Write out the following lines verbatim, covering every record.

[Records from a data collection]
........
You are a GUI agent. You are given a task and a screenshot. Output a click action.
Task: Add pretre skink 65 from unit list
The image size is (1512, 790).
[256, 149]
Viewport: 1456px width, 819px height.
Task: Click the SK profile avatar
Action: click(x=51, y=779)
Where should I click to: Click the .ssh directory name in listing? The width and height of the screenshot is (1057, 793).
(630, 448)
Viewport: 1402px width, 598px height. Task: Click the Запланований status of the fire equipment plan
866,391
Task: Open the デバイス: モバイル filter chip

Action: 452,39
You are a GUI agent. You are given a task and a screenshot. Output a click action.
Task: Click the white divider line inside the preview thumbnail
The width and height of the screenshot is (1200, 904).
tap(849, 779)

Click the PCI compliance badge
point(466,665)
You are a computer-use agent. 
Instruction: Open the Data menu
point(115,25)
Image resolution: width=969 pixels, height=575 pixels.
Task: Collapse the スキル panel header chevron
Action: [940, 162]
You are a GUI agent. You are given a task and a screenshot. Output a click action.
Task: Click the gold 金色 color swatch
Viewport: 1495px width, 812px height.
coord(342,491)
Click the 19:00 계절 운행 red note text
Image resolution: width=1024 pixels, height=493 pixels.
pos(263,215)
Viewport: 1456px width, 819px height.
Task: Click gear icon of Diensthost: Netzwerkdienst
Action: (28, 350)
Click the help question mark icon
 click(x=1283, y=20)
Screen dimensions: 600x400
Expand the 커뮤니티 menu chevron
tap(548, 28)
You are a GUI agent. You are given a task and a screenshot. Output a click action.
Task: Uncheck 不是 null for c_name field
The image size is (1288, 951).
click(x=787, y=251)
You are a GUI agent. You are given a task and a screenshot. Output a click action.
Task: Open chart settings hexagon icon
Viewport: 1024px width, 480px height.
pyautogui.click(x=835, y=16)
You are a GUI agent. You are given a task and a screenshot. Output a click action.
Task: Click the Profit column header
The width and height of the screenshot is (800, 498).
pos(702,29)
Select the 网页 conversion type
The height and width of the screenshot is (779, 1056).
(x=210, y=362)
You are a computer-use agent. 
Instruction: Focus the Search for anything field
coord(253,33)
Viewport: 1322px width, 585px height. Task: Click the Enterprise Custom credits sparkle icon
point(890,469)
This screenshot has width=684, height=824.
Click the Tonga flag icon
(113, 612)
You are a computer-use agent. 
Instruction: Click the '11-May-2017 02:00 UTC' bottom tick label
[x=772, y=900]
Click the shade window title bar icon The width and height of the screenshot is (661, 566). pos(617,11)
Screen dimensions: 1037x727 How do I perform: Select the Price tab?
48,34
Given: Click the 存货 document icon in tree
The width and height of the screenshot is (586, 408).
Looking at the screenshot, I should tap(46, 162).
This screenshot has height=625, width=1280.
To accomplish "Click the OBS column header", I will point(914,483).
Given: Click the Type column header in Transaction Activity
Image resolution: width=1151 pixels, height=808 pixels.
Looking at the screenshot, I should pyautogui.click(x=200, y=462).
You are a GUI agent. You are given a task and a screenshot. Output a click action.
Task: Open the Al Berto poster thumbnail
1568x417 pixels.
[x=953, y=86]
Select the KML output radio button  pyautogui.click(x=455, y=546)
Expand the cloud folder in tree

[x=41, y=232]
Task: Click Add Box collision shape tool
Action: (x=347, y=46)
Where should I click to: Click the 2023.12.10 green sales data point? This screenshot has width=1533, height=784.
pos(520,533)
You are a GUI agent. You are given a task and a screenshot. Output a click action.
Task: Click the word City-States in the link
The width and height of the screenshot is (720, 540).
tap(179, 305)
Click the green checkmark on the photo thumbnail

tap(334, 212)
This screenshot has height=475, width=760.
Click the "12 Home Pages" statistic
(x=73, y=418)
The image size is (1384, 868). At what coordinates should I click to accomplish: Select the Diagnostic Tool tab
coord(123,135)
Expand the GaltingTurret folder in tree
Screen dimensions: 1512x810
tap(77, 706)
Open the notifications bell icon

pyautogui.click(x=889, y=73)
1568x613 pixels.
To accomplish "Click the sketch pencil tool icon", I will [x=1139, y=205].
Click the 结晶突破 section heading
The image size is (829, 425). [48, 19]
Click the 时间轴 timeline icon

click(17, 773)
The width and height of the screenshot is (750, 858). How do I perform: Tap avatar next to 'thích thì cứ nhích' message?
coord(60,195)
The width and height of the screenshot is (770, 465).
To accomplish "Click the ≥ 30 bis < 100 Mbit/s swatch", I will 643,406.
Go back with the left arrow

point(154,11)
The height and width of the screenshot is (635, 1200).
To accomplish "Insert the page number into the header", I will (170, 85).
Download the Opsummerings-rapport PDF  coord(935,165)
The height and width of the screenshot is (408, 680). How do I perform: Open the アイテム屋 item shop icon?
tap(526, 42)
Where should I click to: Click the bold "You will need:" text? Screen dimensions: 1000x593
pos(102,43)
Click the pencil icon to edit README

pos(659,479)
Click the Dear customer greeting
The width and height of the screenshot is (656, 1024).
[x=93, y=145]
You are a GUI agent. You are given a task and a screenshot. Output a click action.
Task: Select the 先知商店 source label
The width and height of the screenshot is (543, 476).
........
Solution for this exercise
You are a GUI agent. You are given a task and a screenshot. Output a click action.
Task: Add pretre skink 65 from unit list
The image size is (1512, 790).
[256, 149]
Viewport: 1456px width, 819px height.
Task: Click the SK profile avatar
Action: click(x=51, y=779)
Where should I click to: Click the .ssh directory name in listing? The width and height of the screenshot is (1057, 793).
(630, 448)
Viewport: 1402px width, 598px height. Task: Click the Запланований status of the fire equipment plan
866,391
Task: Open the デバイス: モバイル filter chip

Action: 452,39
You are a GUI agent. You are given a task and a screenshot. Output a click action.
Task: Click the white divider line inside the preview thumbnail
The width and height of the screenshot is (1200, 904).
tap(849, 779)

Click the PCI compliance badge
point(466,665)
You are a computer-use agent. 
Instruction: Open the Data menu
point(115,25)
Image resolution: width=969 pixels, height=575 pixels.
Task: Collapse the スキル panel header chevron
Action: [940, 162]
You are a GUI agent. You are given a task and a screenshot. Output a click action.
Task: Click the gold 金色 color swatch
Viewport: 1495px width, 812px height.
coord(342,491)
Click the 19:00 계절 운행 red note text
Image resolution: width=1024 pixels, height=493 pixels.
pos(263,215)
Viewport: 1456px width, 819px height.
Task: Click gear icon of Diensthost: Netzwerkdienst
Action: (28, 350)
Click the help question mark icon
 click(x=1283, y=20)
Screen dimensions: 600x400
Expand the 커뮤니티 menu chevron
tap(548, 28)
You are a GUI agent. You are given a task and a screenshot. Output a click action.
Task: Uncheck 不是 null for c_name field
The image size is (1288, 951).
click(x=787, y=251)
You are a GUI agent. You are given a task and a screenshot. Output a click action.
Task: Open chart settings hexagon icon
Viewport: 1024px width, 480px height.
pyautogui.click(x=835, y=16)
You are a GUI agent. You are given a task and a screenshot. Output a click action.
Task: Click the Profit column header
The width and height of the screenshot is (800, 498).
pos(702,29)
Select the 网页 conversion type
The height and width of the screenshot is (779, 1056).
(x=210, y=362)
You are a computer-use agent. 
Instruction: Focus the Search for anything field
coord(253,33)
Viewport: 1322px width, 585px height. Task: Click the Enterprise Custom credits sparkle icon
point(890,469)
This screenshot has width=684, height=824.
Click the Tonga flag icon
(113, 612)
You are a computer-use agent. 
Instruction: Click the '11-May-2017 02:00 UTC' bottom tick label
[x=772, y=900]
Click the shade window title bar icon The width and height of the screenshot is (661, 566). pos(617,11)
Screen dimensions: 1037x727 How do I perform: Select the Price tab?
48,34
Given: Click the 存货 document icon in tree
The width and height of the screenshot is (586, 408).
Looking at the screenshot, I should tap(46, 162).
This screenshot has height=625, width=1280.
To accomplish "Click the OBS column header", I will point(914,483).
Given: Click the Type column header in Transaction Activity
Image resolution: width=1151 pixels, height=808 pixels.
Looking at the screenshot, I should pyautogui.click(x=200, y=462).
You are a GUI agent. You are given a task and a screenshot. Output a click action.
Task: Open the Al Berto poster thumbnail
1568x417 pixels.
[x=953, y=86]
Select the KML output radio button  pyautogui.click(x=455, y=546)
Expand the cloud folder in tree

[x=41, y=232]
Task: Click Add Box collision shape tool
Action: (x=347, y=46)
Where should I click to: Click the 2023.12.10 green sales data point? This screenshot has width=1533, height=784.
pos(520,533)
You are a GUI agent. You are given a task and a screenshot. Output a click action.
Task: Click the word City-States in the link
The width and height of the screenshot is (720, 540).
tap(179, 305)
Click the green checkmark on the photo thumbnail

tap(334, 212)
This screenshot has height=475, width=760.
Click the "12 Home Pages" statistic
(x=73, y=418)
The image size is (1384, 868). At what coordinates should I click to accomplish: Select the Diagnostic Tool tab
coord(123,135)
Expand the GaltingTurret folder in tree
Screen dimensions: 1512x810
tap(77, 706)
Open the notifications bell icon

pyautogui.click(x=889, y=73)
1568x613 pixels.
To accomplish "Click the sketch pencil tool icon", I will [x=1139, y=205].
Click the 结晶突破 section heading
The image size is (829, 425). [48, 19]
Click the 时间轴 timeline icon

click(17, 773)
The width and height of the screenshot is (750, 858). How do I perform: Tap avatar next to 'thích thì cứ nhích' message?
coord(60,195)
The width and height of the screenshot is (770, 465).
To accomplish "Click the ≥ 30 bis < 100 Mbit/s swatch", I will 643,406.
Go back with the left arrow

point(154,11)
The height and width of the screenshot is (635, 1200).
To accomplish "Insert the page number into the header", I will (170, 85).
Download the Opsummerings-rapport PDF  coord(935,165)
The height and width of the screenshot is (408, 680). How do I perform: Open the アイテム屋 item shop icon?
tap(526, 42)
Where should I click to: Click the bold "You will need:" text? Screen dimensions: 1000x593
pos(102,43)
Click the pencil icon to edit README

pos(659,479)
Click the Dear customer greeting
The width and height of the screenshot is (656, 1024).
[x=93, y=145]
You are a GUI agent. You are given a task and a screenshot. Output a click action.
Task: Select the 先知商店 source label
The width and height of the screenshot is (543, 476).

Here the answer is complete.